In light of the real science, we wonder if the ordinance will actually mislead consumers with point of sale requirements implicitly suggesting that some phones are "safer" than others based on radiofrequency (RF) emissions. In fact, all phones sold in the U.S. must comply with the Federal Communications Commission's safety standards for RF emissions.  

BPA Update- Part II

Yesterday, we posted about events in the MDL.  Today, the science, and it probably shouldn’t surprise readers of MassTortDefense that studies suggesting a product bears some risk get far more media attention than studies showing a product is safe, even when the latter are more rigorous. Similarly, studies funded by industry are dismissed by the media as hopelessly biased, as if product sellers have no interest in exploring their products, but studies from a pro-plaintiff, pro-litigation, anti-business, pro-regulation, big government biased interest group are deemed “neutral.”

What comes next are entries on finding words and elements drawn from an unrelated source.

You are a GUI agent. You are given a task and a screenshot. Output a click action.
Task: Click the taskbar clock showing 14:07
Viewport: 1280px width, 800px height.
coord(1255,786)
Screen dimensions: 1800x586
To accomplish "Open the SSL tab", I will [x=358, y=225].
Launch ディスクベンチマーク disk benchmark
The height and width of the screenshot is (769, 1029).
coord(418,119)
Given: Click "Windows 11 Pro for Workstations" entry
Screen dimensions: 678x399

Such continues to be the case with BPA. Consumer Union came out with a report of BPA levels detectable in 19 canned foods. They admitted that the study was limited and that the tests only “convey a snapshot of the marketplace and do not provide a general conclusion about the levels of BPA in any particular brand or type of product tested.”  Levels in the same product purchased at different types or places or in other brands of similar foods might differ from CU test results, they acknowledged. Published reports have noted that the group refuses to release the names of the external laboratories they used for testing; and the "study" would not have been published in a peer-reviewed scientific journal without a detailed description of the analytical methods used. The CU also apparently relies on animal studies in which the animals were injected with BPA, instead of ingesting it. Basic toxicology would indicate that the route of administration is important.

However, BPA has been confirmed as safe for use in food contact materials by the world’s major regulatory agencies. The food contact materials in your supermarket, including epoxy can linings, meet current regulatory standards, and as importantly, actually enhance food safety and extend product shelf life. Thus, BPA-based epoxy coatings in metal packaging provide important and measurable health benefits by reducing the potential for the serious and often deadly effects from food-borne illnesses. This packaging enables the high-temperature sterilization of food products when initially packaged and continuously protects against microbial contaminants. The head-long rush by a few zealots to ban BPA overlooks the need to balance this factor.

The levels CU says it detected are substantially below the advisory level of 600 parts per billion established by the European Union as a level of safe consumption for all ages, and below current U.S. guidelines that establish the daily upper limit of safe exposure as 50 micrograms per kilogram of body weight. They thus do not pose a health risk to consumers, of all ages.

The media gave far less attention to a study released that is a significant development in better understanding the safety of BPA. See Ryan, et al., In Utero and Lactational Exposure to Bisphenol A, in contrast to Ethinyl Estradiol, Does not Alter Sexually Dimorphic Behavior, Puberty, Fertility and Anatomy of Female LE Rats (Toxicological Sciences 2009). The study was sponsored by the Environmental Protection Agency. The study conclusion states: “The lack of effect of BPA on female and male rat offspring after oral exposure to low doses in our studies is consistent with the lack of adverse effects on growth, vaginal opening, fertility and fecundity of low doses of BPA in several other robust, well designed, properly analyzed multigenerational studies (Cagen, et al.,1999; Ema, et al., 2001; Tinwell, et al., 2002; Tyl, et al., 2002).”  This new rodent study thus finds that low-dose exposures to BPA showed no effects on the broad range of reproductive functions and behavioral activities measured. Well-conducted, peer-reviewed studies such as this should provide the basis for reasoned government assessments and regulatory decisions -- not the murky at best, results driven CU report.